Saturday, April 23, 2005

EL AVION

La idea del avión surgió hace veinte años. La ilusión del tiempo me hace pensar que fue unísona del Moro y mía, nos vino tan a la medida. Allí encontraba cauce el fuego que nos ardía la carne crecedora. Un gran avión para remontar las nubes y aterrizar en ellas como en la espuma, mirar al mundo desde un poco más arriba de nuestro mundito campesino de diez cordeles a la redonda.
Cómo serían las ciudades, si tendrían color del libro que Cesario, el único pariente de La Habana, me regaló hace unos meses. Al cielo llevaríamos nuestras lombrices y la riqueza de imaginación para olvidar entonces la pobreza.
La obra marchaba al instante. El Moro robó clavos a su tacaña abuela y con palos de guamá armamos el gran esqueleto de diez varas de largo con alas de cinco. Así lo izamos al techo de la casa de carretas, halando con una soga por el otro lado y amarrando finalmente al caballete. Subimos yaguas y lo forramos sujetando cada plancha con ariques. Encima, entre las alas, dejamos un hueco para dos personas, con un tabloncillo de fondo y el timón en el frente, a la izquierda. Abuela algunas veces se asomó por allí con aire agresivo, y llanto costó que no echara el futuro del espacio en la hervidura. Creo que nunca imaginó lo que iba a pasar.
Por suerte el día que lo terminamos no vino nadie. El Moro llevó un cartucho de mangos para la gran travesía ya que Rivero nos juró, por sus cinco hijos muertos de hambre en el gobierno anterior, que en las nubes no habían truchas, y aunque esto nos desilusionó un poco, aseguró que unos pájaros de sombra grande que eran todo pechugas, podían caer de más arriba sobre nosotros y comerlos así, porque no tenían plumas y eran dulzones como cuando a uno le cae una guasasa en la boca.

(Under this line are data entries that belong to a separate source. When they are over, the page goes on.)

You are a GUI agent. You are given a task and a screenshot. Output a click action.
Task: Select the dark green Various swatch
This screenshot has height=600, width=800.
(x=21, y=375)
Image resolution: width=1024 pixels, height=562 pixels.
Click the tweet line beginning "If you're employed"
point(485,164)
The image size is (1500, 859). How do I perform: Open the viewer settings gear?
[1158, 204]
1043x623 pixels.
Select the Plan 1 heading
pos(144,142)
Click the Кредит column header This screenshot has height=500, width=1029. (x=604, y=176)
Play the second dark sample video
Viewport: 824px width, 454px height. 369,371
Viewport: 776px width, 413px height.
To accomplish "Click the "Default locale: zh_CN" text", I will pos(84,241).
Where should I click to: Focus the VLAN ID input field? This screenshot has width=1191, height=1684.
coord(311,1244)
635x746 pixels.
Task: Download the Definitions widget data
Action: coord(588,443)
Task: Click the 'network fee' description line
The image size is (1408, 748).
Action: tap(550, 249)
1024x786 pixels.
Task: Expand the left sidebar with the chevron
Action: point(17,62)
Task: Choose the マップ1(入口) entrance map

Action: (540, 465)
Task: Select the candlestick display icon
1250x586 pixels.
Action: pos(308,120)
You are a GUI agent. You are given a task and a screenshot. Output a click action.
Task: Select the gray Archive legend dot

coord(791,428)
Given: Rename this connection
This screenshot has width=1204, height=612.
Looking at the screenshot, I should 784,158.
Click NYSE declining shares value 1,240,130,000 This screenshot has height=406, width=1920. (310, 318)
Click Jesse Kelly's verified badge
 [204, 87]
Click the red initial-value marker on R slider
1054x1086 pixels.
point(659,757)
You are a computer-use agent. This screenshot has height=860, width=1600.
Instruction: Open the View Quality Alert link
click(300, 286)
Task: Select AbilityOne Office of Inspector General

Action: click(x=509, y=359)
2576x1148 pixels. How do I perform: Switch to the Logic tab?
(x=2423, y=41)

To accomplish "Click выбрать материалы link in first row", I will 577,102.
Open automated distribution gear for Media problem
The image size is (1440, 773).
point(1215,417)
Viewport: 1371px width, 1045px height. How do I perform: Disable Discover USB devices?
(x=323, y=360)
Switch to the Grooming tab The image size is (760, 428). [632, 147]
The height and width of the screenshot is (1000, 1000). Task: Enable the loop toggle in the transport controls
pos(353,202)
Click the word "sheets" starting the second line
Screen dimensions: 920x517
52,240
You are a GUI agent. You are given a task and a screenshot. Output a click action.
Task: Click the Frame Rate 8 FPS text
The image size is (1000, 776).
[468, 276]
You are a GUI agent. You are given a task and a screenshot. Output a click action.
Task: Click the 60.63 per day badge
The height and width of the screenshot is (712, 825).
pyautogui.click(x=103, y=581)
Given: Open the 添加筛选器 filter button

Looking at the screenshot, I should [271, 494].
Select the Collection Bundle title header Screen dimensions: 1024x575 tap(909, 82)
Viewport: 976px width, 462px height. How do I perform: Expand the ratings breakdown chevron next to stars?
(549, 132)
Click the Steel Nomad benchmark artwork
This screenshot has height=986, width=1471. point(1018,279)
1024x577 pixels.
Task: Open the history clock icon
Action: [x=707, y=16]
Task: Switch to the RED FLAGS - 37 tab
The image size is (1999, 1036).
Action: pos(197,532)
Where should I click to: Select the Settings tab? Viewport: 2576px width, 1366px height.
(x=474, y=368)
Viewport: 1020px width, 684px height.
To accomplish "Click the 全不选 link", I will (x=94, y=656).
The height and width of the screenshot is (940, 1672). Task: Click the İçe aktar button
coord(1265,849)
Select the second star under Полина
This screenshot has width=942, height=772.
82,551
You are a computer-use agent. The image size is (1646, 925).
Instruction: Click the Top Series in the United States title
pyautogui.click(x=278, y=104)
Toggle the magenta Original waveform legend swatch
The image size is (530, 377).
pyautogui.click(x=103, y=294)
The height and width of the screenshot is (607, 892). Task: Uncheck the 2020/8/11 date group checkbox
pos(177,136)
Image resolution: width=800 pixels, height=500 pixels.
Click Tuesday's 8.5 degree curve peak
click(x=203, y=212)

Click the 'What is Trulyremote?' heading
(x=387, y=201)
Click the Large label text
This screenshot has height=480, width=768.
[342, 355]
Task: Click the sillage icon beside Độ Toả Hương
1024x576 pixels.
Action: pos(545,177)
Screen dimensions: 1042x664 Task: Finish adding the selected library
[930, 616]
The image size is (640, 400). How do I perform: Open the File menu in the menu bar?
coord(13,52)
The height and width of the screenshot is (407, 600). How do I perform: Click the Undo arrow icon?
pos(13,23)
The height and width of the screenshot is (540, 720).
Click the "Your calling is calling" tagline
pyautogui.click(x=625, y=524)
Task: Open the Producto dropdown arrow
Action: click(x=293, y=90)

Eso también lo dijo Rivero, tan seguro como cuando la muerte de mi padre. Quién sabe si algunas de las estrellas más bajas podíamos agarrarlas, sino quemaban.
Aunque al Moro lo impresionó Lázaro, un muchacho de extraña sabiduría, todo por leer libros para personas mayores. Contó Lázaro que si el viento nos cogía por debajo del avión y era mucha la subida, se acababa el aire de respirar y llegaba un ciclón repleto de pedradas que mataba todo lo vivo. Sin verse venir, porque la oscuridad de las noches que quedaban al mundo estaba allí guardada. El ánimo del Moro decayó mucho. Lázaro lo miró con ojos relumbrantes a la mitad de su frente y lo llenó de escalofríos. No importa, si él no iba, me ayudaba hasta el final; aunque era mejor montar la chiva y quedarse debajo. No me dolió mucho aquello. Quedaba mi embullo, estaba decidido.
En esa edad no admitía el concepto de la muerte como algo verdadero. Mi padre se llevó todas las muertes un año antes y me dejó una dolorosa sensación de eternidad, llena de fantasmas en el sueño. Así que el avión mediría el infinito. Dije entonces al Moro que si me alcanzaba la noche llegando a la luna le tiraba una piedra contra el techo de su cuarto.
Sería media tarde, el Moro al fin y al cabo con lágrimas llenas de peces se quedó mirándome escalar el lomo de guano de la casa y hundirme en la cabina hasta los hombros, después vio salir la mano armada de cuchillo y escuchó el ric rac del picar la soga, se asustó un poco cuando los hilos iban estallando y el avión se bamboleó amenazando el suelo; pero no podía ser; cerró los ojos y lo tuvo ya seguro volando entre las nubes y cuando los abriera ya estaría como una garza allí, sin ver mi mano, ahora, diciendo adiós. Lloraba de nuevo con envidia y más miedo. Prefería estar, sin saber el tiempo transcurrido, posiblemente yo habría subido al techo del mundo y traído a tierra pájaros de aquellos que no imaginaban si la luz del día los borraba, y estrellas apagadas, rarezas de planetas y de los grandes vacíos que el cielo tenía. Sabría cuidarme de las piedras que trae el gran viento del espacio cuando ya no hay aire de respirar, para que no me arrancaran el sentido, llenaran el avión y con su peso nos pegara contra la realidad.